Unitary cycles on Shimura curves and the Shimura lift II

TL;DR

This paper links the Shimura lift of certain modular forms to generating series of unitary divisors on Shimura curves, combining geometric and arithmetic methods to produce new modular generating series with coefficients in arithmetic Chow groups.

Contribution

It identifies the Shimura lift with a generating series of unitary divisors, extending previous work and providing new examples of modular series in arithmetic Chow groups.

Findings

Shimura lift corresponds to a generating series of unitary divisors.

New modular generating series with coefficients in arithmetic Chow groups.

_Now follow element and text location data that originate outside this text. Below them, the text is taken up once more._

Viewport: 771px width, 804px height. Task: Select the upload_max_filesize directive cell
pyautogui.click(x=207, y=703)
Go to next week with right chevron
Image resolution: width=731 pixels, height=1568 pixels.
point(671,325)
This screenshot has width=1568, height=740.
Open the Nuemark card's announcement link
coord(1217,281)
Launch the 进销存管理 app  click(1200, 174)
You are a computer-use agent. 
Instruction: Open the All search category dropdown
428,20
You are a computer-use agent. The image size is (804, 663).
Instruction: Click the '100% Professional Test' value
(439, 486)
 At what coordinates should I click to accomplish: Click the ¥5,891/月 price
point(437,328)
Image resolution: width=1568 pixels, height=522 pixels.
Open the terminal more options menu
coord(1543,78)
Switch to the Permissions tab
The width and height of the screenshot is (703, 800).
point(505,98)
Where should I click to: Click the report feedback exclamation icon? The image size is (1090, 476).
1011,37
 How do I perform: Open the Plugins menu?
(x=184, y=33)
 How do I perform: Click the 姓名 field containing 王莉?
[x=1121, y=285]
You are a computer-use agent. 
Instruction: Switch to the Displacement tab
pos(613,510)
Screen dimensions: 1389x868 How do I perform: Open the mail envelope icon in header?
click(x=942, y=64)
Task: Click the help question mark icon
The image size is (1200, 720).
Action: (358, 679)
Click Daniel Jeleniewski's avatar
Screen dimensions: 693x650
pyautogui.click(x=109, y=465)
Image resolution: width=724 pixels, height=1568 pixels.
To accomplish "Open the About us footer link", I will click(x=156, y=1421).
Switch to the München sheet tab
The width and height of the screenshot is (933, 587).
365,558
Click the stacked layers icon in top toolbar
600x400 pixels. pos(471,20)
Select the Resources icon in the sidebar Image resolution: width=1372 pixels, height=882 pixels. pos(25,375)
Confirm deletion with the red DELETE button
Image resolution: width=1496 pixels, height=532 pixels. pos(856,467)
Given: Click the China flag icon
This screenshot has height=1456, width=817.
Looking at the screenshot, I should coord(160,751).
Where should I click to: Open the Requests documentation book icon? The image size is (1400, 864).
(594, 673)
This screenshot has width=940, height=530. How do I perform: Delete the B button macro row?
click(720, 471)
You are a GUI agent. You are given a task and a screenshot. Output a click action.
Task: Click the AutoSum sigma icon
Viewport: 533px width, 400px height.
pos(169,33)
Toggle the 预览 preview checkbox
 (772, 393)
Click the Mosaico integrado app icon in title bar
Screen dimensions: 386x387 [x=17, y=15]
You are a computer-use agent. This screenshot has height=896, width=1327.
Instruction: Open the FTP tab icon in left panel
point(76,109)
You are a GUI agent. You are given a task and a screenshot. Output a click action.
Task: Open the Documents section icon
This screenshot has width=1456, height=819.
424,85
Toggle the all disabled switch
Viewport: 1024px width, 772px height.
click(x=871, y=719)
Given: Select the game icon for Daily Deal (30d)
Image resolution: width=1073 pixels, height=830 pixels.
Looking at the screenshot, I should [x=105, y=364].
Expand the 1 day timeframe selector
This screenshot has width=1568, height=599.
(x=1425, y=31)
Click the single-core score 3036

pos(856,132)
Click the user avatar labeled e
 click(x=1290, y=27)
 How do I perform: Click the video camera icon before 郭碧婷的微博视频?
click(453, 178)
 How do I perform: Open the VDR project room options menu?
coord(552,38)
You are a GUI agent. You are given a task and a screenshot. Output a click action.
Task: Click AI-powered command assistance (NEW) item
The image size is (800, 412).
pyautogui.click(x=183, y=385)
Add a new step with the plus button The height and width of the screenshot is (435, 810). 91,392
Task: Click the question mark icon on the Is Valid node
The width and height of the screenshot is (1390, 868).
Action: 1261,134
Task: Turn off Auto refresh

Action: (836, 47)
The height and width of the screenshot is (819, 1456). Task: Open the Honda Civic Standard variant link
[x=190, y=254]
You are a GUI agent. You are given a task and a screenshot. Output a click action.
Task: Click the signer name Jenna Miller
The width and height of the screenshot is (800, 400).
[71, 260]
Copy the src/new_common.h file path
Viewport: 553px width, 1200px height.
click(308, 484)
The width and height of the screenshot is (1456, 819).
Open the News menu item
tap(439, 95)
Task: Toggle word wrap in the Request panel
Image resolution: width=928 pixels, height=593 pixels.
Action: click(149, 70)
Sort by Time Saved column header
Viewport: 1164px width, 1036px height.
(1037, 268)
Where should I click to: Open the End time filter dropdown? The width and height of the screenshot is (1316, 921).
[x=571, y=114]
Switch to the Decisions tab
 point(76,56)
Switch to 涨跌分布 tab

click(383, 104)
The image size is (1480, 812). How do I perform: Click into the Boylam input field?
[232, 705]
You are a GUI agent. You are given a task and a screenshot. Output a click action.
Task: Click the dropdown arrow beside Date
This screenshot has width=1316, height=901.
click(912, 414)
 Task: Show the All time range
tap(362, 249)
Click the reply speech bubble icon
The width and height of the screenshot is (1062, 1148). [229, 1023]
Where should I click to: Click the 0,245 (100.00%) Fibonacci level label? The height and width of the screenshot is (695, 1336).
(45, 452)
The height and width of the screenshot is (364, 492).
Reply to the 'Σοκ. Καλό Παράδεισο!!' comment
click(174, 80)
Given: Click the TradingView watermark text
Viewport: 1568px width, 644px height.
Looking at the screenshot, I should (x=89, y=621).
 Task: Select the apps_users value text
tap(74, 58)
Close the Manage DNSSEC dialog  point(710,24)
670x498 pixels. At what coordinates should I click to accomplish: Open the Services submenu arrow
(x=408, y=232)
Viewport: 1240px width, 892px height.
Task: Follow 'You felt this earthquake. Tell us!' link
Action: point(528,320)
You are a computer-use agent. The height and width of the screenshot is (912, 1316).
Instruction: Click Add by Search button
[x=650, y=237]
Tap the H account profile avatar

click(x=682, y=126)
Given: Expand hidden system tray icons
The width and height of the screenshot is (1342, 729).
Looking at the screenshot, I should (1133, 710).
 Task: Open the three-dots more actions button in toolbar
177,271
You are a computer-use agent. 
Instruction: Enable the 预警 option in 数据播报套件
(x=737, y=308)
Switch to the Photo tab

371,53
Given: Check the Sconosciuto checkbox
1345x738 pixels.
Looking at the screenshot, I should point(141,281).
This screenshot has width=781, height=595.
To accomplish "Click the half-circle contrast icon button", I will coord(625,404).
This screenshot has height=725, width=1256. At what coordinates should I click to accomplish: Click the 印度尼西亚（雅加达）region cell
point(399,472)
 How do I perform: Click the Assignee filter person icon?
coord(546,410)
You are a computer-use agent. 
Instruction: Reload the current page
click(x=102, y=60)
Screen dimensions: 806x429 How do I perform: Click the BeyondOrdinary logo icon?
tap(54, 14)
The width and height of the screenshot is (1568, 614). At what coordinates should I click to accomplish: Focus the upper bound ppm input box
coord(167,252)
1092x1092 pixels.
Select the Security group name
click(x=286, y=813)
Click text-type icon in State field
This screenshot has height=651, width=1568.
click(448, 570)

Combined geometric and archimedian analysis to establish the main theorem.

Abstract

We consider two families of arithmetic divisors defined on integral models of Shimura curves. The first was studied by Kudla, Rapoport and Yang, who proved that if one assembles these divisors in a formal generating series, one obtains the q-expansion of a modular form of weight 3/2. The present work concerns the Shimura lift of this modular form: we identify the Shimura lift with a generating series comprised of unitary divisors, which arose in recent work of Kudla and Rapoport regarding cycles on Shimura varieties of unitary type. In the prequel to this paper, the author considered the geometry of the two families of cycles; these results are combined with the archimedian calculations found in this work in order to establish the theorem. In particular, we obtain new examples of modular generating series whose coefficients lie in arithmetic Chow groups of Shimura varieties.